Der Beurteilung meines Vorgängers kann ich mich nicht anschließen. Ich habe das Buch häppchenweise immer am Ende einer bestimmten Schulstunde meiner 2. Klasse (8- und 9jährige Kinder) vorgelesen. Gelegentlich erklärte ich einen gelesenen Sachverhalt oder auch einzelne ältere Wörter, damit es verstanden wurde. Der Stil des Autors erinnert in seiner Unaufgeregtheit an einen Zeitungsartikel - ohne spannende Darstellung durch Details an inhaltlich aufregenden Stellen. Sprachliche Darstellung und Inhalt passen nicht zu einander: Selbst über zentrale Geschehnisse (Siegfrieds Tod, Tricks bei der Werbung um Brunhild, Versenkung des Hortes u.a.) liest man episch dahin. Ich habe die Kinder dann regelmäßig auf die Tragweite aufmerksam gemacht, sonst wäre die Geschichte nur dahingeplätschert. Jammerschade.

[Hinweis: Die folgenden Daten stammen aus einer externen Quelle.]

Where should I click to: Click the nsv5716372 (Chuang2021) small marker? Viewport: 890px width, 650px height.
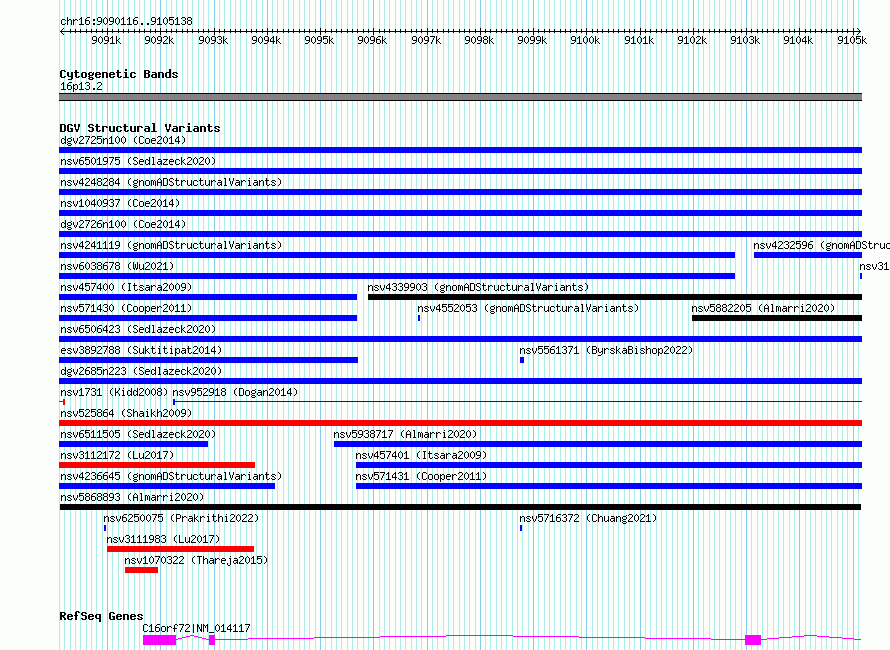[521, 528]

Pluspunkt: Der geringe, geraffte Umfang der sehr umfangreichen Nibelungensage führt dazu, dass man in einem überschaubaren Zeitraum diesen "Stoff" vermitteln kann. Leider geht dies aber - wie gesagt - auf Kosten einer ansprechenden, spannenden und zum unbedingten Weiterlesen anspornenden Wirkung. Glänzende Augen und vor Aufregung gerötete Wangen? TOTALE Fehlanzeige :-)
Fazit: Hier ist eine Interessenabwägung angesagt: Schnelle Vermittlung der Sage (wenn z.B. nur ein geringer Zeitraum zur Verfügung steht) oder Eintauchen in die mysteriöse, schicksalshaft geprägte Welt dieser Sage mit all den Ränkespielen, gnadenlosen Kämpfen, der verhängnisvollen "Nibelungentreue" edler Menschen? Für mich machen gerade bei dieser Sage diese Aspekte einen Großteil ihres Zaubers aus. Der Stil des Autors konzentriert sich auf die rein inhaltliche Darstellung - wie ein Reporter, der nicht involviert ist und möglichst sachlich und objektiv das Geschehen rüberbringen will.